What the exercise asks: Range to output from the entries below: the line containing "The width and height of the screenshot is (707, 449)." through the line containing "Click a green". Set it down exactly, ends included, nothing else.

(Exercise materials Opens)

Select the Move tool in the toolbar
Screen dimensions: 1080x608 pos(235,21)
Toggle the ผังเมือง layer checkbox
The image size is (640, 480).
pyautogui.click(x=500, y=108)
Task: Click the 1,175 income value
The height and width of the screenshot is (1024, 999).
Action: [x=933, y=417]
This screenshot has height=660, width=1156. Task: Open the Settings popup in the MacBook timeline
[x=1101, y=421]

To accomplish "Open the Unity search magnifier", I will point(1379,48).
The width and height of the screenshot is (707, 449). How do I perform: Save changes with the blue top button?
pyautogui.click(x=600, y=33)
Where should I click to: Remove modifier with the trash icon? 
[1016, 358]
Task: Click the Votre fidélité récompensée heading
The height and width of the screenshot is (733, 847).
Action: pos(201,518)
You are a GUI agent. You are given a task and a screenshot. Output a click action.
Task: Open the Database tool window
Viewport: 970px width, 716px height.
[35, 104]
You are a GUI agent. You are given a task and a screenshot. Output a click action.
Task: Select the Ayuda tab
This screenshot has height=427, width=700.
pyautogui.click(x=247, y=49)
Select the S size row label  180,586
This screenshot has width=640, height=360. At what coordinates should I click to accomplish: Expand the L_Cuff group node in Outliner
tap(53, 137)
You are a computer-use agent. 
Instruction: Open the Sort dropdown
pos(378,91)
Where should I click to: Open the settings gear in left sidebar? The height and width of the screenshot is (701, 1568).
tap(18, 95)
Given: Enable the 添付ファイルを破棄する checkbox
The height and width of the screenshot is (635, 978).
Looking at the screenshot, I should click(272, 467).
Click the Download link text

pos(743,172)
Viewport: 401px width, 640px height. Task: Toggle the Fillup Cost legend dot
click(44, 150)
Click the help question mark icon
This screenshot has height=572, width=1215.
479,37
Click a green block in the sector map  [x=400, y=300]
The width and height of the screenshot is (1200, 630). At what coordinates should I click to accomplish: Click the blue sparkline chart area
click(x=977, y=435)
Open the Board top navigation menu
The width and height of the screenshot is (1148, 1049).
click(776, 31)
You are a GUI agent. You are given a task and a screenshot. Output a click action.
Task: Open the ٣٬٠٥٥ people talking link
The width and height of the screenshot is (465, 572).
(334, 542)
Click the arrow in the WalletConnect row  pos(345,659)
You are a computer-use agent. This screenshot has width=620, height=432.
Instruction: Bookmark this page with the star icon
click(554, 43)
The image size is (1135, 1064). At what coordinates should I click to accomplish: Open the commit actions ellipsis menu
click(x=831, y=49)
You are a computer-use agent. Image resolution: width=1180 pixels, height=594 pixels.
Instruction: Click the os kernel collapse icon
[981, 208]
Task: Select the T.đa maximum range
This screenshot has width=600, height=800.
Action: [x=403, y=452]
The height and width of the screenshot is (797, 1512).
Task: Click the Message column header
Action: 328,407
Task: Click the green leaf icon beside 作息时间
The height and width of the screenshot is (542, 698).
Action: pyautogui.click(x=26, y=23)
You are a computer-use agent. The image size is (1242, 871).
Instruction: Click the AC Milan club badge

(Exercise materials Closes)

Answer area:
The width and height of the screenshot is (707, 449). How do I perform: Save changes with the blue top button?
pyautogui.click(x=600, y=33)
Where should I click to: Remove modifier with the trash icon? 
[1016, 358]
Task: Click the Votre fidélité récompensée heading
The height and width of the screenshot is (733, 847).
Action: pos(201,518)
You are a GUI agent. You are given a task and a screenshot. Output a click action.
Task: Open the Database tool window
Viewport: 970px width, 716px height.
[35, 104]
You are a GUI agent. You are given a task and a screenshot. Output a click action.
Task: Select the Ayuda tab
This screenshot has height=427, width=700.
pyautogui.click(x=247, y=49)
Select the S size row label  180,586
This screenshot has width=640, height=360. At what coordinates should I click to accomplish: Expand the L_Cuff group node in Outliner
tap(53, 137)
You are a computer-use agent. 
Instruction: Open the Sort dropdown
pos(378,91)
Where should I click to: Open the settings gear in left sidebar? The height and width of the screenshot is (701, 1568).
tap(18, 95)
Given: Enable the 添付ファイルを破棄する checkbox
The height and width of the screenshot is (635, 978).
Looking at the screenshot, I should click(272, 467).
Click the Download link text

pos(743,172)
Viewport: 401px width, 640px height. Task: Toggle the Fillup Cost legend dot
click(44, 150)
Click the help question mark icon
This screenshot has height=572, width=1215.
479,37
Click a green block in the sector map  [x=400, y=300]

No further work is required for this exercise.